|
|
|
|
|
by lelandbatey
21 days ago
|
|
A gaming PC can already host models that perfectly serve casual users who just want recipes, todo tracking, picture identification, etc. E.g. Qwen 3.6 35b which will run on a $650 GPU at 75 t/s (Nvidia 1660 ti 16GB). Said model will also run as a tool-calling coding model excellently (it's no Opus, but for a thing that once set up is just the cost of energy, it's incredible). It can type faster than you can, probably 10x faster, so with guidance it'll make you faster. And it's free.

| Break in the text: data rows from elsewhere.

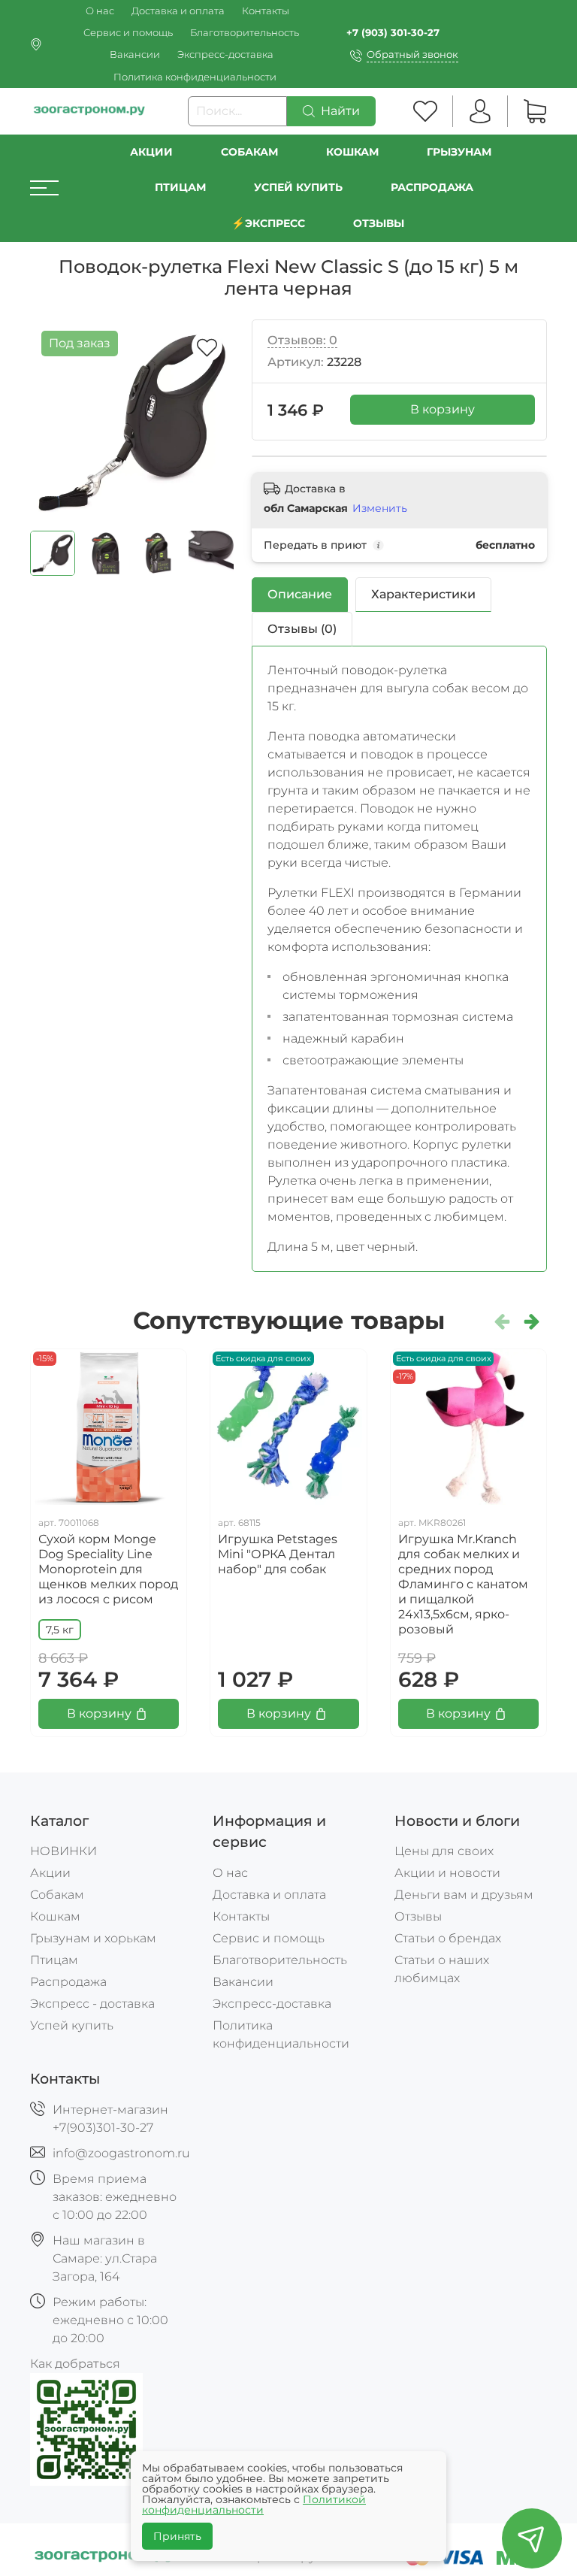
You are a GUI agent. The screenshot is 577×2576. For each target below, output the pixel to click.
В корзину (442, 409)
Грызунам (459, 152)
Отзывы (378, 223)
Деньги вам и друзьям (463, 1894)
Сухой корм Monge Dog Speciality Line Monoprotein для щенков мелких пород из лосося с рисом (108, 1569)
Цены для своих (444, 1851)
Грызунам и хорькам (93, 1938)
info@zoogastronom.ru (121, 2153)
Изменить (379, 508)
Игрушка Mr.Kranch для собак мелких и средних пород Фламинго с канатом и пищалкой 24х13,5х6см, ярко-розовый (463, 1584)
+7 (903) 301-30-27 (393, 32)
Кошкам (352, 152)
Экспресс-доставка (225, 54)
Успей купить (71, 2025)
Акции (151, 152)
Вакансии (135, 54)
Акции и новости (447, 1873)
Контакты (265, 11)
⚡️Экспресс (268, 223)
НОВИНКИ (63, 1851)
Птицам (180, 187)
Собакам (249, 152)
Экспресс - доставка (92, 2003)
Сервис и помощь (128, 32)
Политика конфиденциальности (194, 77)
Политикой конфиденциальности (254, 2505)
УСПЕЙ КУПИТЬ (298, 187)
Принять (177, 2536)
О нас (100, 11)
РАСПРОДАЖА (432, 187)
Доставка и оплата (178, 11)
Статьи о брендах (447, 1938)
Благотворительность (244, 32)
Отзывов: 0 (302, 340)
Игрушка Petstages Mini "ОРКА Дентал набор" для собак (277, 1554)
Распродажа (68, 1982)
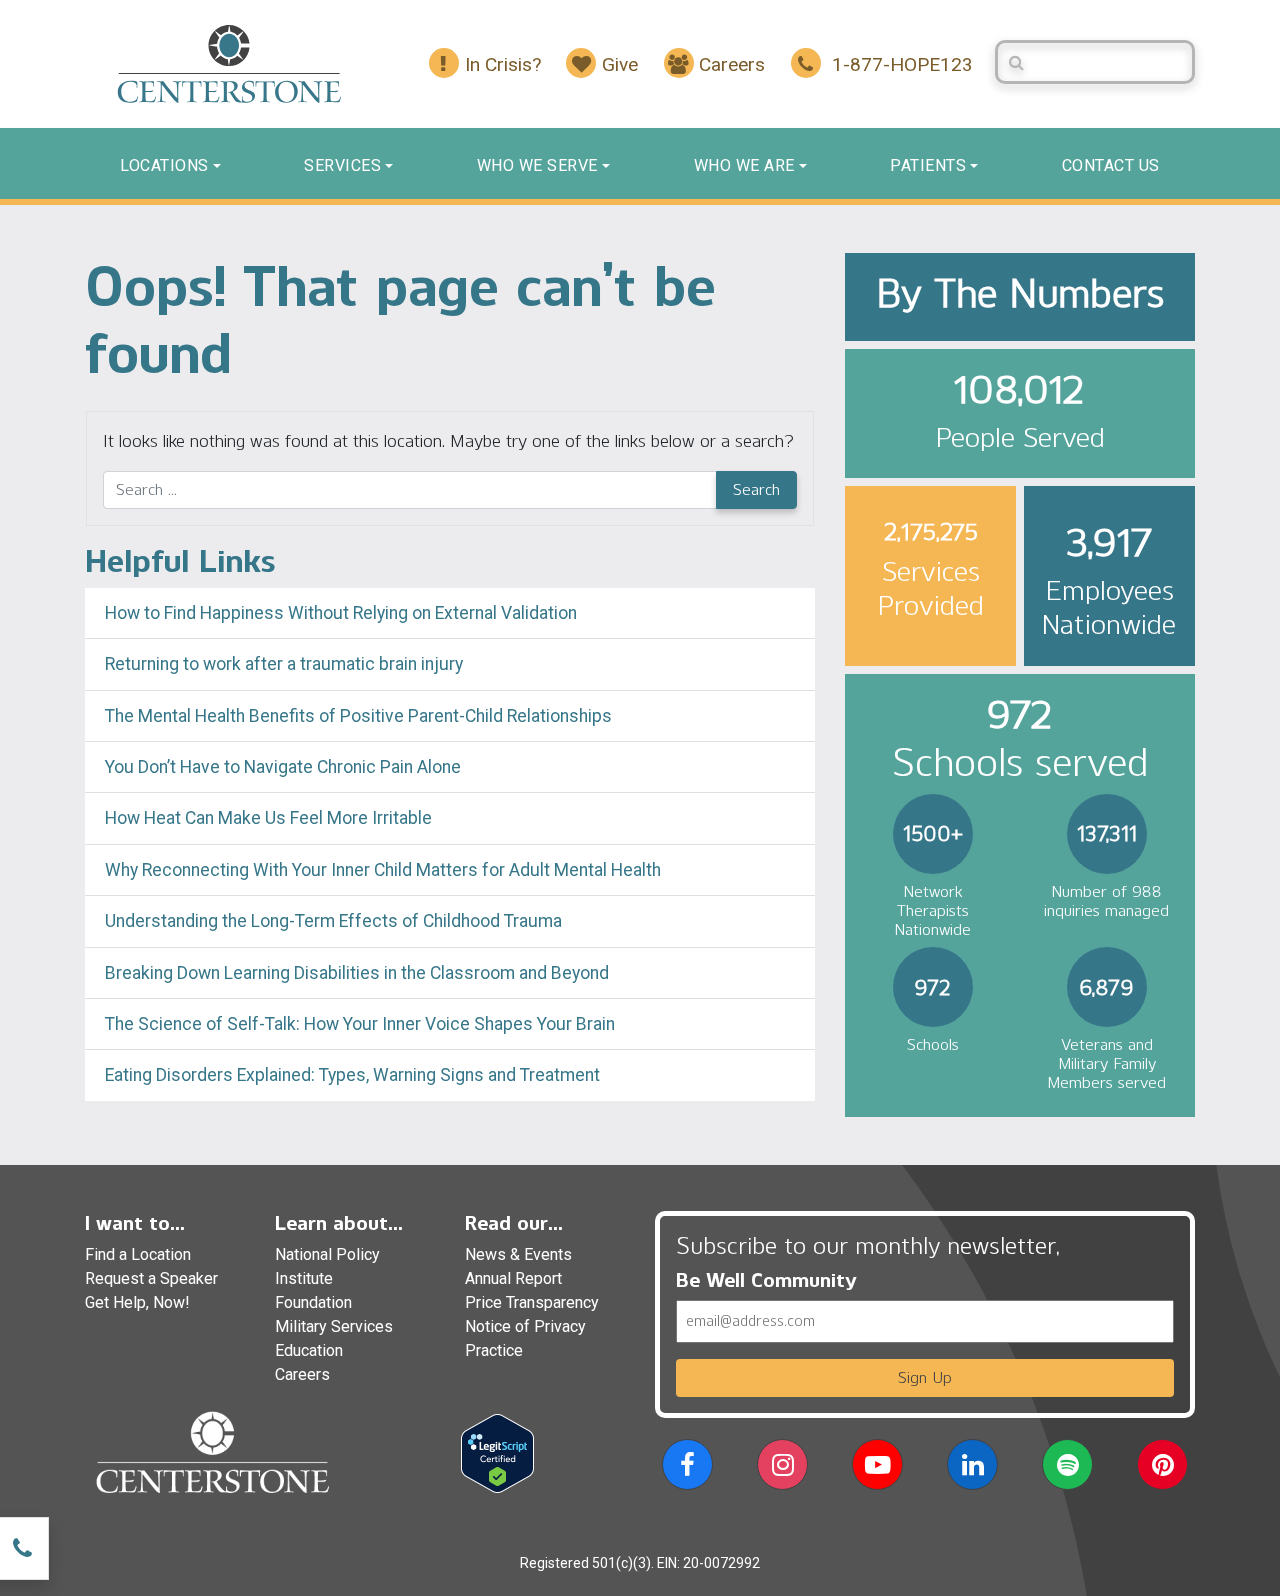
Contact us (1111, 165)
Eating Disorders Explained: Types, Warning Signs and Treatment (352, 1075)
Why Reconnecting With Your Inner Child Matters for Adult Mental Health (383, 870)
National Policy (327, 1254)
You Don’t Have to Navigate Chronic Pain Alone (283, 767)
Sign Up (925, 1377)
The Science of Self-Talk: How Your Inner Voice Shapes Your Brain (360, 1024)
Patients (928, 165)
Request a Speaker (151, 1278)
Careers (302, 1374)
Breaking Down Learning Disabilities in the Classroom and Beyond (357, 973)
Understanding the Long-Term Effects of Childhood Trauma (333, 921)
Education (309, 1350)
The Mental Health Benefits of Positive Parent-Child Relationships (358, 716)
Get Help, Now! (137, 1302)
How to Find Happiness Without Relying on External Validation (341, 613)
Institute (304, 1278)
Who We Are (744, 165)
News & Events (518, 1254)
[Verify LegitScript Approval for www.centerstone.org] (497, 1452)
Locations (164, 165)
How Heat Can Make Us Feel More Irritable (268, 818)
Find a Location (138, 1254)
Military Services (334, 1326)
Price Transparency (532, 1302)
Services (342, 165)
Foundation (313, 1302)
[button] (687, 1468)
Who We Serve (537, 165)
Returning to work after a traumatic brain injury (286, 664)
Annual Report (513, 1278)
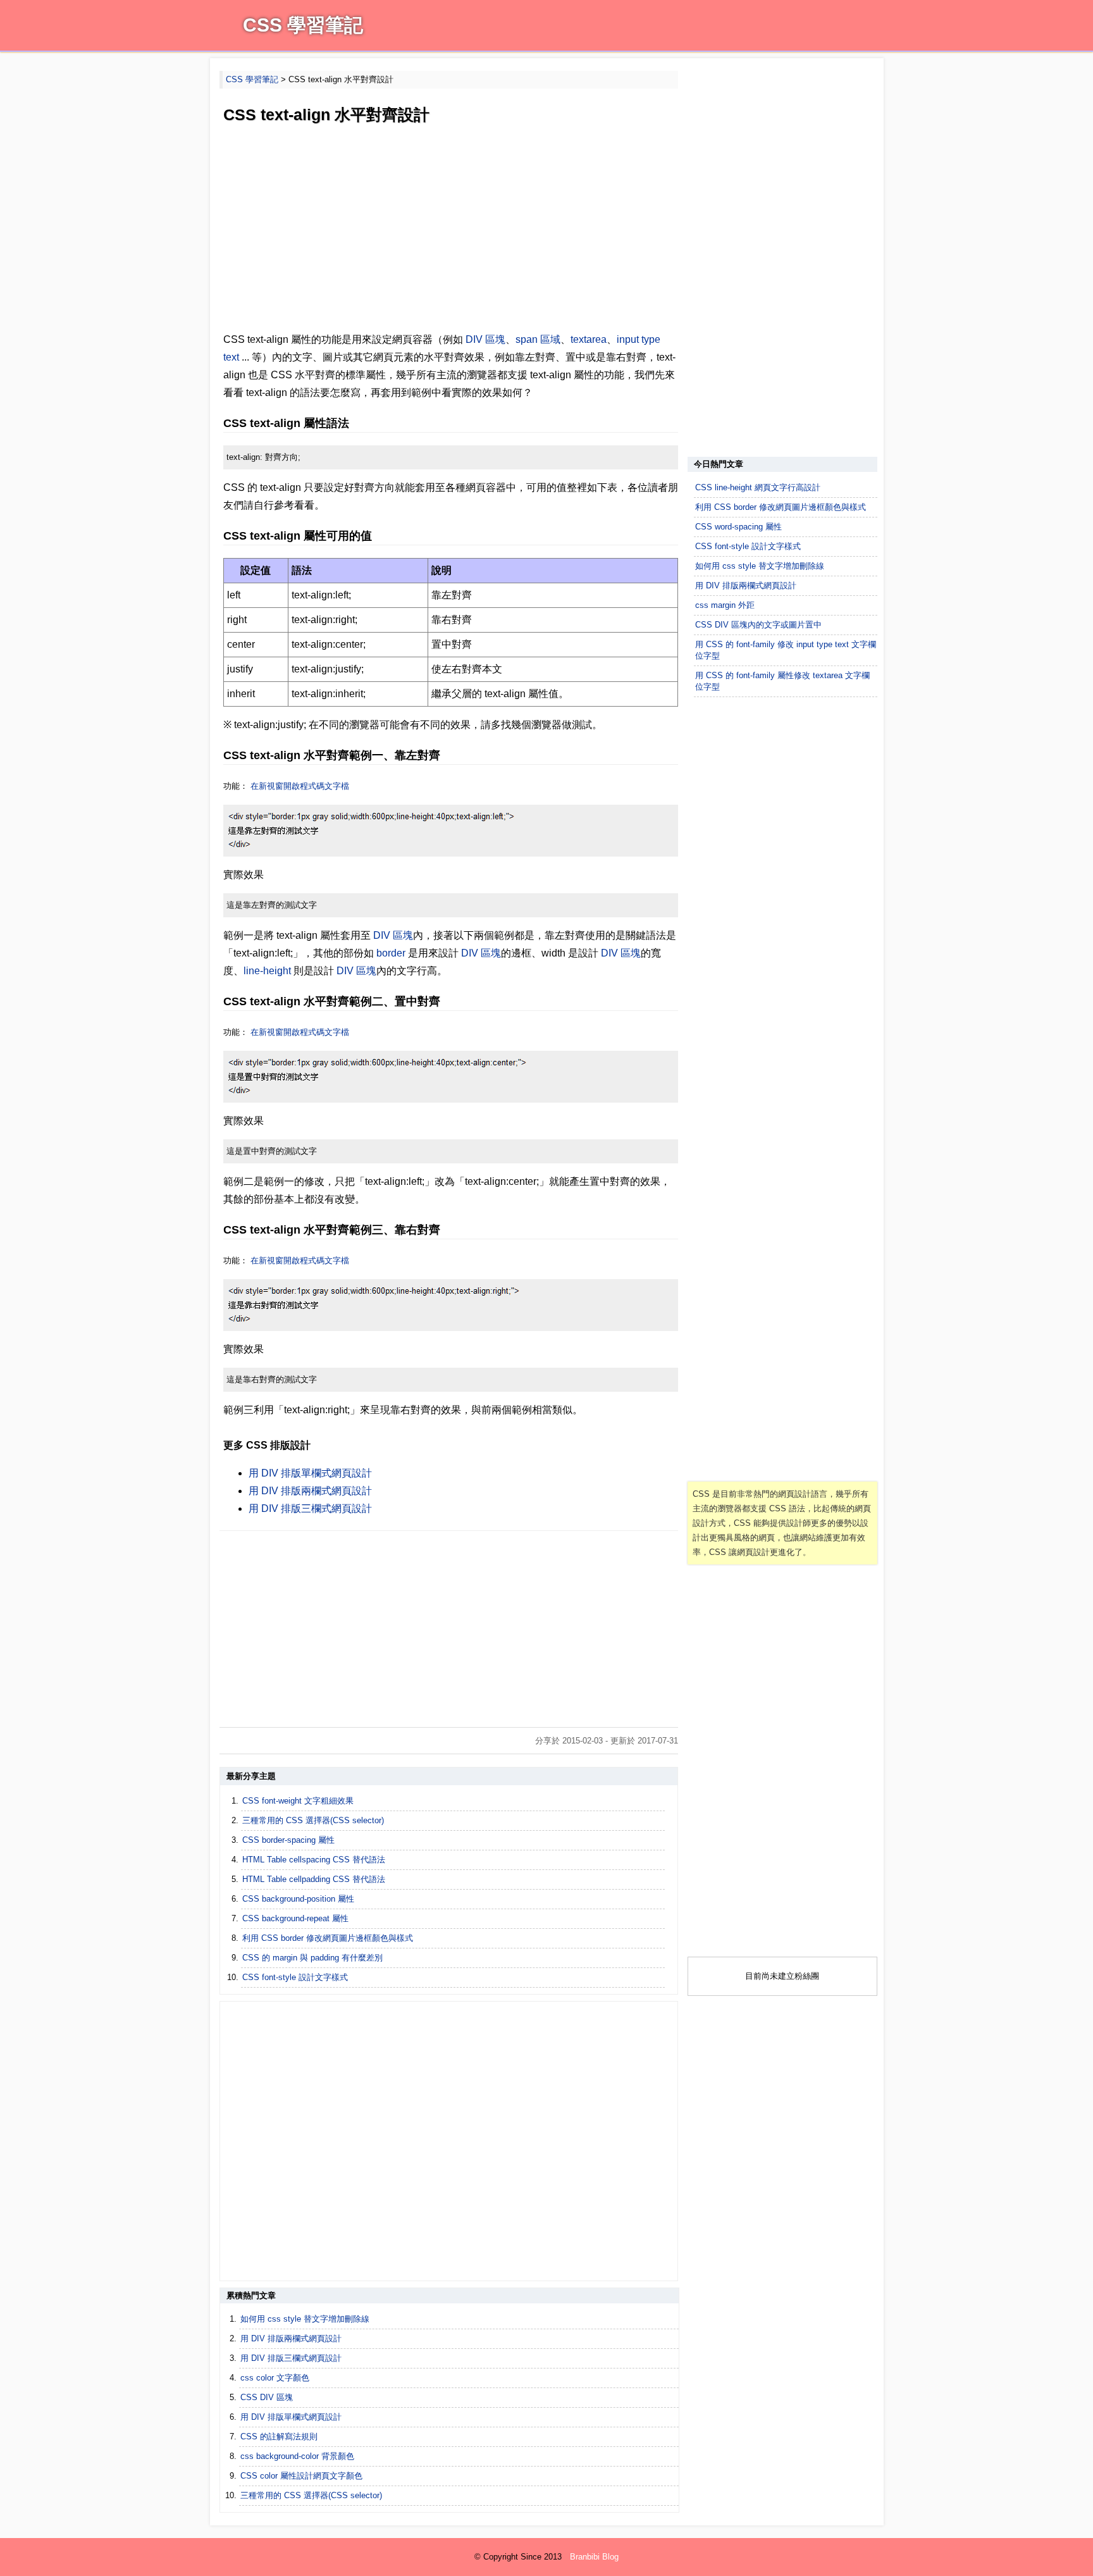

It's here. If folks want ChatGPT without a subscription, they can have it today on their computer. The only money to be made is in the high end models doing "serious business" work spanning 1M+ token contexts and massive uncertainty. Everything else is already set to be eaten by today's local models. |
|
Here's a prompt I just ran against Claude Opus 4.7:
> Use python3 to experiment with whether the SQLite3 authorizer mechanism can be used to detect an INSERT OR REPLACE based just on running an explain query without examining the SQL string itself
Opus nailed it: https://claude.ai/share/c4212606-3fee-4b7c-bc97-505e0348ccac
I tried the same thing against qwen/qwen3.5-35b-a3b running locally in lmstudio, with the Pi coding agent. At first it looked like it was going to do great! And then it fell apart over the course of several tool calls: https://gisthost.github.io/?8ae2f842df619fb7fd8f1ccd82fe41c7
I'm used to GPT-5.5 and Opus 4.7 handling that kind of prompt without any problems at all.